Aurélien Duthoit, directeur des synthèses stratégiques chez Xerfi-Precepta, n'est pas surpris par la possibilité d'un rachat du spécialiste des infrastructures électriques et ferroviaires Alstom, qui souhaite lever des fonds. Mais il s'interroge quant à l'ampleur de cette opération, selon qu'elle concernera tout ou partie de l'industriel français, détenu à près de 30% par Bouygues. Le Figaro affirme jeudi après-midi que les discussions ne "porteraient que sur les activités "énergies" d'Alstom, et pas sur les transports". Entre une Opération publique d'achat (Opa) et une simple cession d'actifs, la donne change.

La Tribune : Quel sens industriel aurait un rachat d'Alstom par General Electric, l'un des plus grands groupes américains?

Aurélien Duthoit :  Tout dépend vraiment de l'ampleur de cette opération et des secteurs qu'elle va concerner. Il ne me semble pas inconcevable que GE souhaite racheter l'intégralité d'Alstom car ils ont des activités complémentaires. Par exemple dans les transports, le français a axé le développement de sa technologie dans l'acheminement des passagers alors que l'américain s'est spécialisé dans le fret. Une reprise de la partie transport permettrait à GE de se lancer dans un réseau ferroviaire à grande vitesse, aujourd'hui presque inexistant aux États-Unis.

Mais j'imagine davantage un rachat du secteur "énergies", qui représente 70% des activités d'Alstom. C'est celui qui génère le plus de bénéfice structurel et possède une bonne perspective de développement. Il faut tout de même rester prudent car s'il a une bonne position sur les centrales à gaz, il pourrait y avoir un problème au niveau de l'activité nucléaire. En effet, Alstom est l'un des premiers fournisseurs d'Areva pour la construction de centrales nucléaires, alors que GE est lui aussi déjà engagé sur des technologies similaires avec d'autres groupes, notamment au Japon.

Mais cette acquisition par GE pourrait rendre Alstom plus fort…

L'énorme avantage c'est que General Electric est l'un des plus gros groupes industriels au monde en termes de trésorerie, de production et de présence sur le globe. Alstom en sortirait renforcé sur certains marchés, comme celui des turbines où il est en concurrence avec l'allemand Siemens.

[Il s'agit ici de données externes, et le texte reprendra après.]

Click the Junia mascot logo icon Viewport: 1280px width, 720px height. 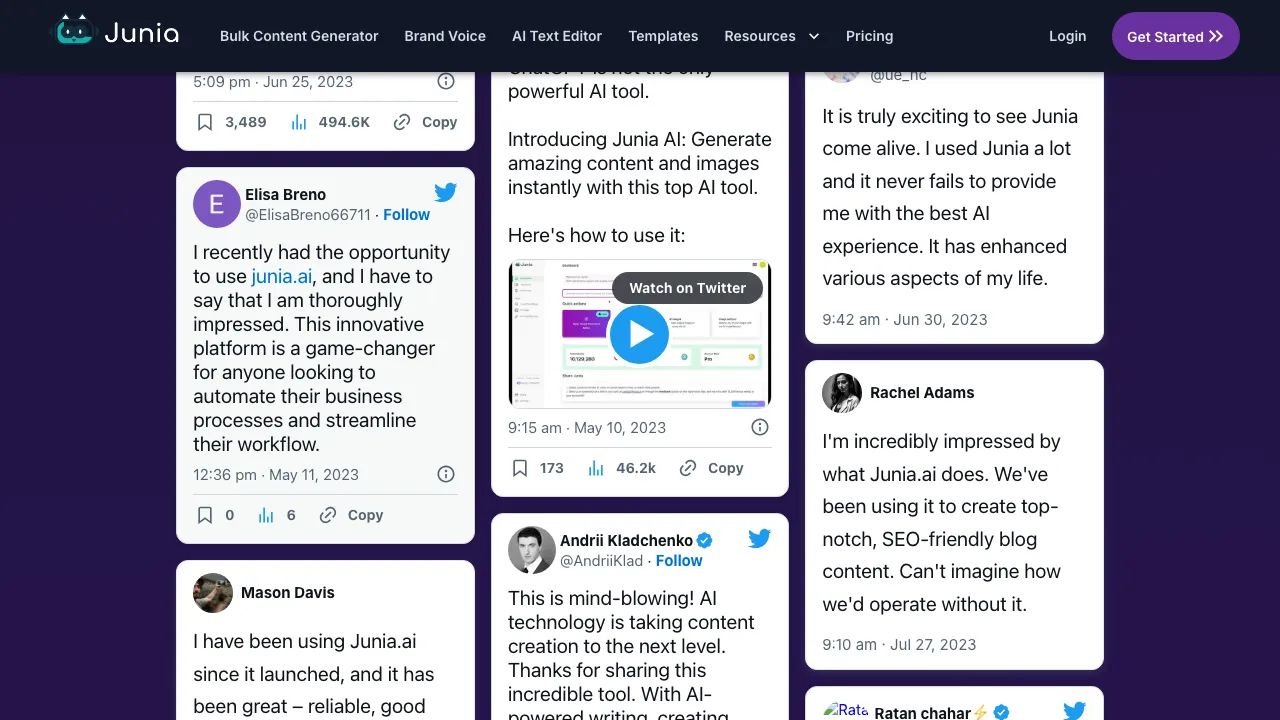[73, 31]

Justement, une telle opération ne serait-elle pas un nouvel exemple de l'incapacité de l'Union européenne à faire émerger des géants européens, capables de s'imposer à l'échelle mondiale ?

Certes, mais on touche ici à des questions de fierté nationale et de rivalités entre voisins. D'autant que les métiers d'Alstom et de Siemens se ressemblent. Le fait qu'ils ne soient pas complémentaires risquerait, à mon sens, de créer des doublons dans les technologies.

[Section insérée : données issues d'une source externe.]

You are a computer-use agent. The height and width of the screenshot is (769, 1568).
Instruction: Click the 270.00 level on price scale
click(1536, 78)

Y-a-t-il un quelconque lien avec l'échec du rachat de SFR par Bouygues, qui a finalement été remporté par Numericable ?

Bouygues étant l'actionnaire principal d'Alstom, on ne peut pas exclure que ces manœuvres de rapprochements soient le résultat indirect de la non-acquisition de SFR [pour lequel Bouygues a proposé 15 milliards d'euros en cash. NDLR]. Bouygues a montré qu'il souhaitait réorienter sa stratégie.

Dès ce matin, Manuel Valls indiquait « suivre le dossier avec attention ». Le gouvernement français, qui se montre très interventionniste, pourrait-il s'immiscer dans une telle opération et la politiser ?

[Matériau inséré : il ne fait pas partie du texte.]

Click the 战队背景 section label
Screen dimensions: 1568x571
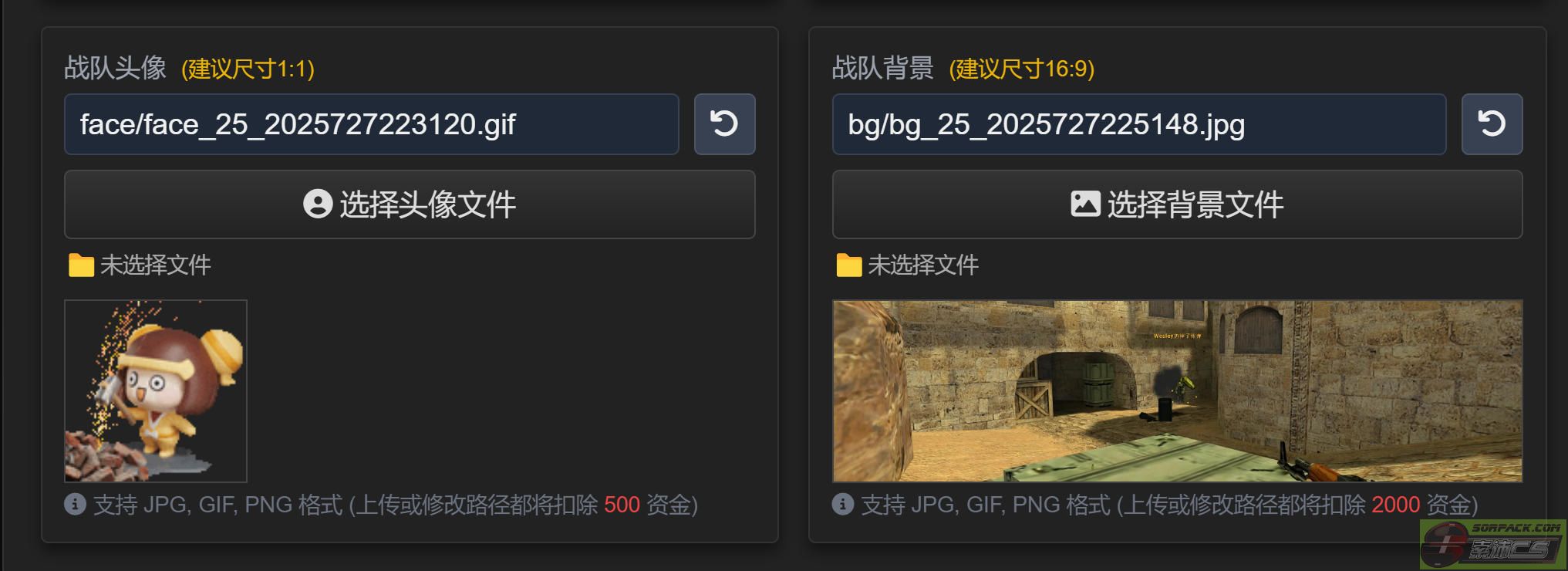[x=882, y=68]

Il y a en effet un risque de veto important de la part de l'État pour deux raisons. D'abord parce qu'Alstom a été « sauvé » par Nicolas Sarkozy en 2004 qui a favorisé une augmentation de son capital. Ce renflouement a été une opération salutaire pour le groupe, d'autant que l'État s'est ensuite désengagé. Alstom lui est donc un peu redevable, même si l'État n'est plus aux manettes.

Et puis il y a la charge symbolique que représente l'entreprise Alstom. Elle a fabriqué le train le plus rapide du monde et l'a exporté partout. C'est une fierté française. Si on annonce que la technologie du TGV va passer sous pavillon étranger, cela va créer une réaction épidermique. Alstom n'est pas un groupe comme les autres.